Когда в окно постучали, уже стемнело. Бабушка складывала снятое днём с верёвки бельё. Она разогнулась, прочла записку и бросила её в печь. Оглядела комнату. Большим хлебным ножом разрезала надвое огромный ковёр, занимавший всю стену. Бросила в него две буханки хлеба, пару луковиц, узелок варёной картошки, кое-что из вещей и одежды, закатала и связала верёвкой. Разбудила детей, усадила в телегу, взвалила на спину этот ковровый узел, — и пошла прочь от своего двора. Ни проститься, ни заплакать. Ушла, не оглядываясь, как все беженцы во все времена.
От Евпатории до Джанкоя 140 километров, если по дороге. Дедушка добирался напрямую, через степь, ночуя и прячась в балках. И дошёл.
«Это было в марте 1931 года, земля была сухая, и я прислушивался к каждому стуку колёс», — писал дедушка. — «Прислонился к земле, прислушивался, не они ли едут. Наконец я дождался. Прямо на вокзал мы поехали». В чём были, в том и поехали в Москву.
«Семью я решил оставить в Москве, а сам боялся навсегда остаться в Москве, и решил я направиться в Ленинград. Я ведь приехал без документов.
Решил и поехал. Устроился рабочим на постройке (дробил кирпич, копал ямы для фундамента и т. п.). Квартиру снял за 70 рублей в месяц, две комнаты. Коль скоро я имею квартиру, я поехал за семьёй».
Мама всегда удивлялась, что за целую жизнь ей ни разу не встретился ни один человек, родившийся там, где она или живший там в те годы. Куда-то подевалось селение Фрилинг и само упоминание о нём. Исчезли её земляки, как не было.
Не хотелось пересказывать ей, что поведал мне Гугл и что я подозревала всегда: что организация «Джойнт», которой нужно было возвращать займы, была объявлена шпионской. Что все, кто был связан с ней, были репрессированы. Что людей её родного селения не арестовывали и не высылали. И не раскулачивали даже. А просто в один день пришли нквд-шники и оцепили селение. Спаслась одна наша семья, да кое-кто из тех, кто бежал ещё раньше — в Палестину. А те, кто не успел уехать, навсегда остались лежать в крымской земле.
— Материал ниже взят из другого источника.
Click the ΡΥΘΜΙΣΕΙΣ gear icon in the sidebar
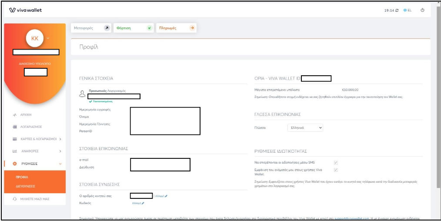This screenshot has height=221, width=441. [14, 164]
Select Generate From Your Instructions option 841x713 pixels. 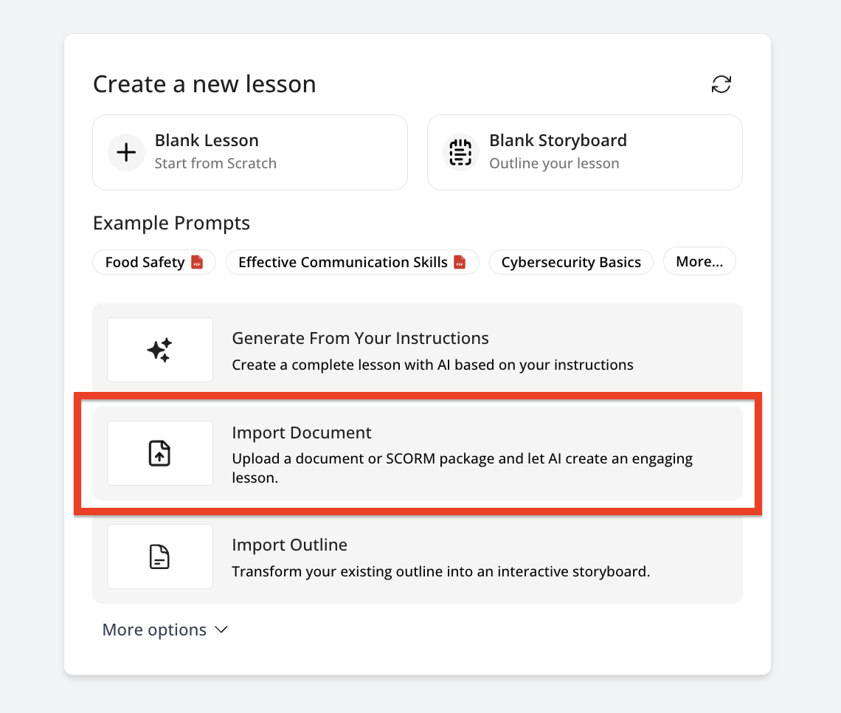point(360,339)
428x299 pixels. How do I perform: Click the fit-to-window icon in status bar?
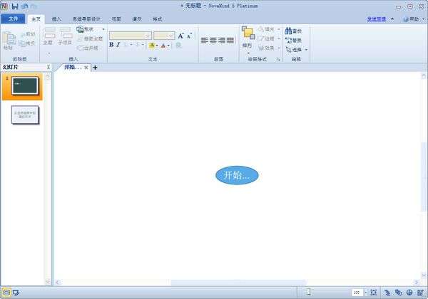click(x=373, y=293)
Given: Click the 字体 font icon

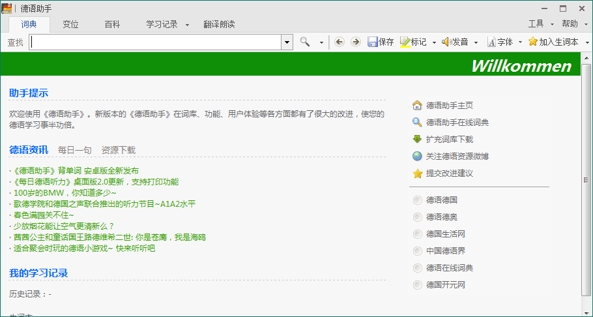Looking at the screenshot, I should (x=491, y=42).
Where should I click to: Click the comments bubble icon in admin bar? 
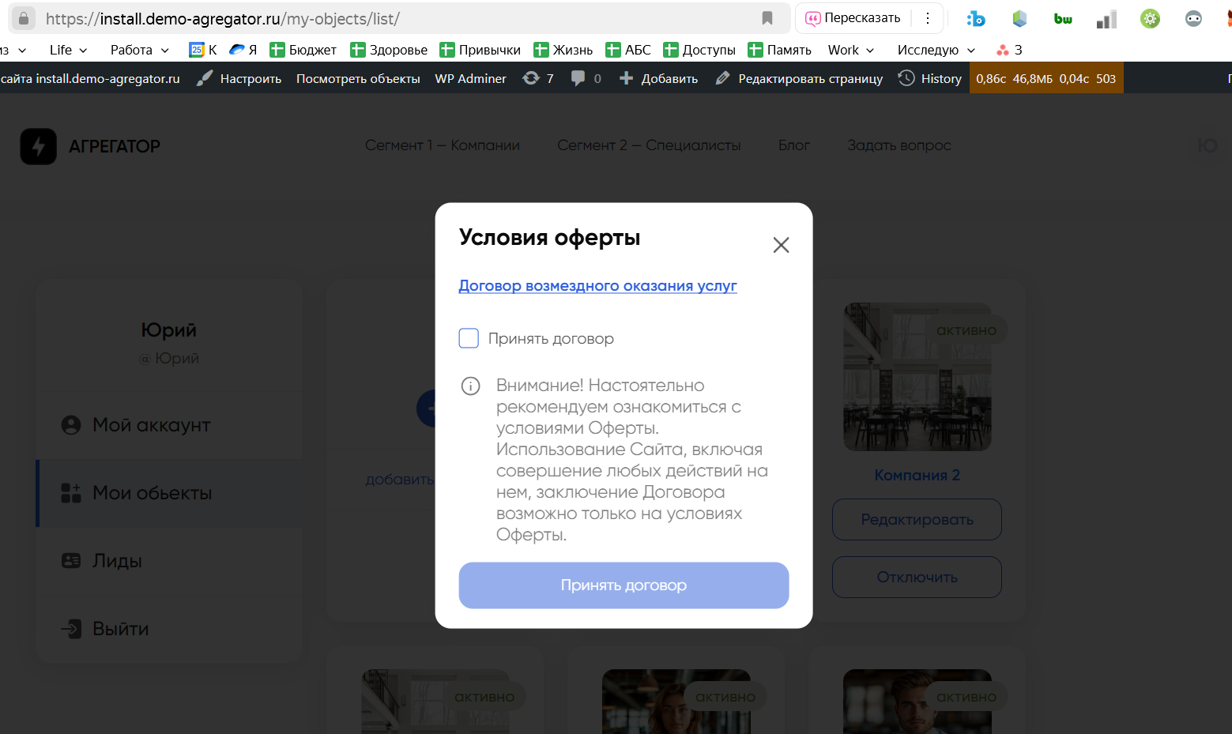[x=578, y=78]
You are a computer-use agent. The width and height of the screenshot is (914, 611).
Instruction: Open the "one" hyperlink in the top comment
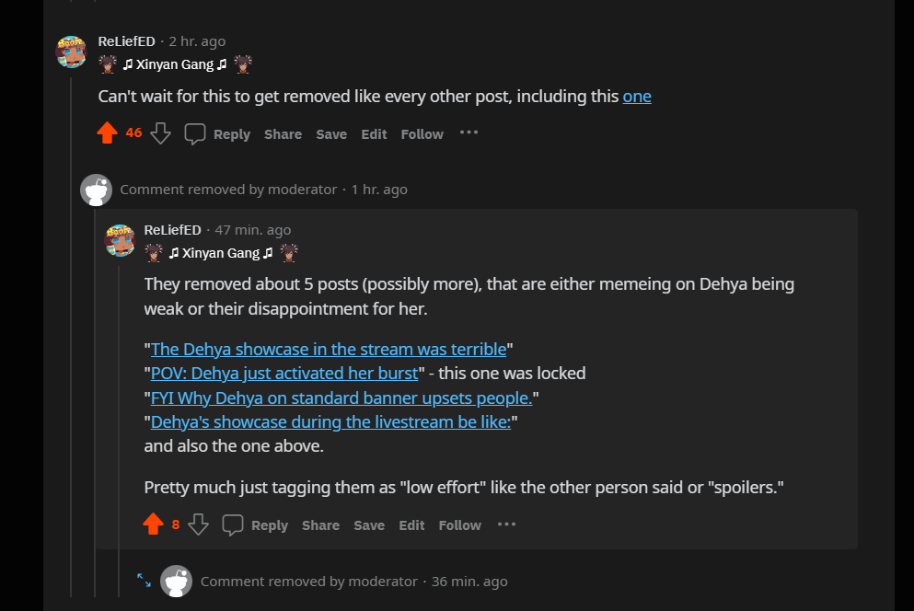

«Больше всего я боюсь," - говорила мама, будто тоже догадывалась, — «оказаться среди тех, кто не успел уехать. По всей Европе, по всему миру во рвах лежат именно те, кто в разные годы по разным причинам не успел — или не захотел — уехать.»
Вот такая весна.
Дедушка не застал интернета. Он так и не узнал, что стало с теми, кто остался в Икоре, кто решил стерпеть, уступить и смириться: Гуревичами, Кучеровыми, Фельдманами, Шапиро.
А там своим обычным путём шла коллективизация. Преподавание в школе потребовали перевести на русский язык: в Икоре появились несколько русских семей, бежавших от голода. Из них только один потом не стал полицаем — остальные с готовностью надели фашистскую форму.
Этот один… Был ли он праведник? Нет, наверное — такой же малограмотный полтавский крестянин, как остальные. Но то самое исключение, не дающее умереть бесконечной, упрямой, вопреки логике и здравому смыслу, неистребимой еврейской вере в людей, — один на всю округу, он всё-таки был, он промелькнул в недолгой истории коммуны Икор.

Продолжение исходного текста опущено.